#### [Texte extrait]
◇ ◇ ◇ ◇

Au Moyen-Âge, il valait déjà mieux boire le vin de la vallée de la Loue que l’eau de la rivière… La Loue charriait tous les détritus des hommes d’où la préférence pour le vin plutôt que pour cette eau de la Loue, véritable égout ! L’anecdote est racontée par l’historien Robert Chapuis. Cet enfant de Vuillafans connaît comme sa poche le passé de la vigne dans la vallée de la Loue; il a même donné une conférence à Ornans sur le sujet en octobre dernier.
Aujourd’hui, la Loue n’est plus un véritable égout en apparence mais demeure très malade. Quant au vin de la vallée de la Loue, il joue son avenir. Ce vin pourrait être un atout touristique supplémentaire à condition que les difficultés actuelles soient surmontées. Le vigneron Denis Pin qui exploite les vignes de Vuillafans, vient d’être mis en redressement judiciaire, une procédure qui devrait lui permettre d’étaler le remboursement de ses dettes et de repartir dès les prochaines vendanges.

◇ ◇ ◇ ◇

#### [Lignes fournies]

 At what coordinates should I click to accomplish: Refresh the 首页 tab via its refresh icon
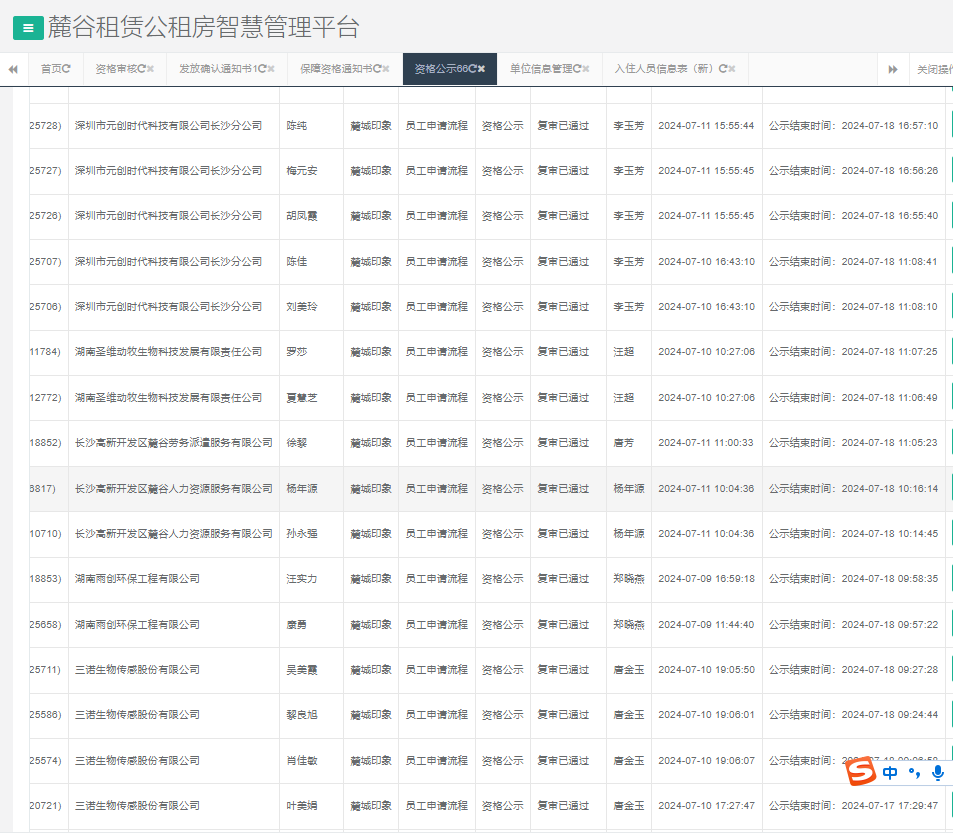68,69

◇ ◇ ◇ ◇

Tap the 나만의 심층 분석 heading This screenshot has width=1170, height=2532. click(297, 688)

◇ ◇ ◇ ◇

#### [Objectif]
D'après le texte sur le vin de la vallée de la Loue, quelle procédure vise le vigneron Denis Pin ? Répondez en une phrase, s'il vous plaît. Les lignes constituent un matériau distinct, indépendant du texte.

#### [Réponse]
Denis Pin vient d'être mis en redressement judiciaire.